The problem
From the passage on anti-corruption and the rule of law, copy word for word the part that opens with the words containing "The government doesn’t" and closes with "their inner circle.".

Text passage
The government doesn’t seem to have the capacity or will to end the growing evidence of intense inter-agency rivalry and conflicts within the security and anti-corruption agencies.
The justice system and key anti-corruption agencies like the Economic and Financial Crimes Commission, Independent Corrupt Practices and Other Related Offences Commission, Code of Conduct Tribunal, you name it—that are supposed to provide accountability—seem overwhelmed and overpowered by Aso Rock power brokers, the leadership of the National Assembly, state governors, and no match for a small but powerful group of politicians, a coterie of elite bureaucrats, and those in their inner circle.
The tragedy of the country’s criminal justice system is that it’s quick to impose maximum punishment on petty criminals while curiously reluctant to get tough with top officials and politicians who confuse their private accounts with the public treasury.
A government’s role, especially in a democracy, is first and foremost to uphold the rule of law but under Buhari/Osinbajo’s watch, the judiciary and operation of the rule of law have weakened considerably, to the point that orders of properly constituted courts are now routinely disobeyed by the government.

Pixel coordinate grounding data
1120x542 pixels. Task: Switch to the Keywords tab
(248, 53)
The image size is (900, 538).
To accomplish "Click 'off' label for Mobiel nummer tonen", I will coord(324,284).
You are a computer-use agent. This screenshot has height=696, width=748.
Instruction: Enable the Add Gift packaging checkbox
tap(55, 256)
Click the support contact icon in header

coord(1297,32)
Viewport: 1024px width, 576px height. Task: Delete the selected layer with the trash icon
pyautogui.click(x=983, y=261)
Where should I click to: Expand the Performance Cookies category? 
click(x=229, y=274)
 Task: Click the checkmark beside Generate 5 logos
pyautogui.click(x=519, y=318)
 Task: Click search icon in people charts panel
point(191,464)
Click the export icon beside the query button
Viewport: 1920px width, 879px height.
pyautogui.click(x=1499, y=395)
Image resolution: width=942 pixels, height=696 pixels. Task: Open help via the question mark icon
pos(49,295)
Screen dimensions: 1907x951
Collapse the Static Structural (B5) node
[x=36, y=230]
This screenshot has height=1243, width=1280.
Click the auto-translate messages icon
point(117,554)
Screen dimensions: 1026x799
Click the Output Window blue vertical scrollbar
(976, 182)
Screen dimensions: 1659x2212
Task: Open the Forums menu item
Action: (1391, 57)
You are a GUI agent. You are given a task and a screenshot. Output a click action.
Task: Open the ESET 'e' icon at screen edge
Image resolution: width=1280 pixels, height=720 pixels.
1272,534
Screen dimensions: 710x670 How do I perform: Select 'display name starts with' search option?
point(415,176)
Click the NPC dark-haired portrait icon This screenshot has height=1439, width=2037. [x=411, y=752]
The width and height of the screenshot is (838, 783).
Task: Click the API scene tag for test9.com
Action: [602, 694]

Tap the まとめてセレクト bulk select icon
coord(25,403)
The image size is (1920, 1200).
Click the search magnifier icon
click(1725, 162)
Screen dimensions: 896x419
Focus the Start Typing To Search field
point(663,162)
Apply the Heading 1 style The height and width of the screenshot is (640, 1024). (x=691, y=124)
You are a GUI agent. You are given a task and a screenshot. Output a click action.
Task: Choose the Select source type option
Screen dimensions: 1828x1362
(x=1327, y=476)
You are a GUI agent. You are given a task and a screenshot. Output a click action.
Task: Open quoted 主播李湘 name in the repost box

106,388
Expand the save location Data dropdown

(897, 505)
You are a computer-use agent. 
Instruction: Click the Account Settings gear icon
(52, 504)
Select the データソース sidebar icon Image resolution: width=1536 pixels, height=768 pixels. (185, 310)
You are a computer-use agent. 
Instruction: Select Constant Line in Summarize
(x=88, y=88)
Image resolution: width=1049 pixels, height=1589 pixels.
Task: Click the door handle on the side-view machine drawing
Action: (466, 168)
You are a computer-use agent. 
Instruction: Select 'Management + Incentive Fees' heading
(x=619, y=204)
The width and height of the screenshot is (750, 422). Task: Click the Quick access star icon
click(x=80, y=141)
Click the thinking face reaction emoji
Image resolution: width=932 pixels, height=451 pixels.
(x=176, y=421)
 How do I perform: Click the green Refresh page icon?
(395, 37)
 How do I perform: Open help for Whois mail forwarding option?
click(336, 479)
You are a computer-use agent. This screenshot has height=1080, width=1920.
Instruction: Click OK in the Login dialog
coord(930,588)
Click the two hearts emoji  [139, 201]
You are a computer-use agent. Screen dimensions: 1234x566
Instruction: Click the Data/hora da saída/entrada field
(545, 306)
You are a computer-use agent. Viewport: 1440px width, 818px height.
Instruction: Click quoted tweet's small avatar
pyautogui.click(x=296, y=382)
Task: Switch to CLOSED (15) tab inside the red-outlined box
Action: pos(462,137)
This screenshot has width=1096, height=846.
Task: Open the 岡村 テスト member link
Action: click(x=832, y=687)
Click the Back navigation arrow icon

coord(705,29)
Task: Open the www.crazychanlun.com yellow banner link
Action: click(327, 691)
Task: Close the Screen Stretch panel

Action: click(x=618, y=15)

Result for this task
The government doesn’t seem to have the capacity or will to end the growing evidence of intense inter-agency rivalry and conflicts within the security and anti-corruption agencies.
The justice system and key anti-corruption agencies like the Economic and Financial Crimes Commission, Independent Corrupt Practices and Other Related Offences Commission, Code of Conduct Tribunal, you name it—that are supposed to provide accountability—seem overwhelmed and overpowered by Aso Rock power brokers, the leadership of the National Assembly, state governors, and no match for a small but powerful group of politicians, a coterie of elite bureaucrats, and those in their inner circle.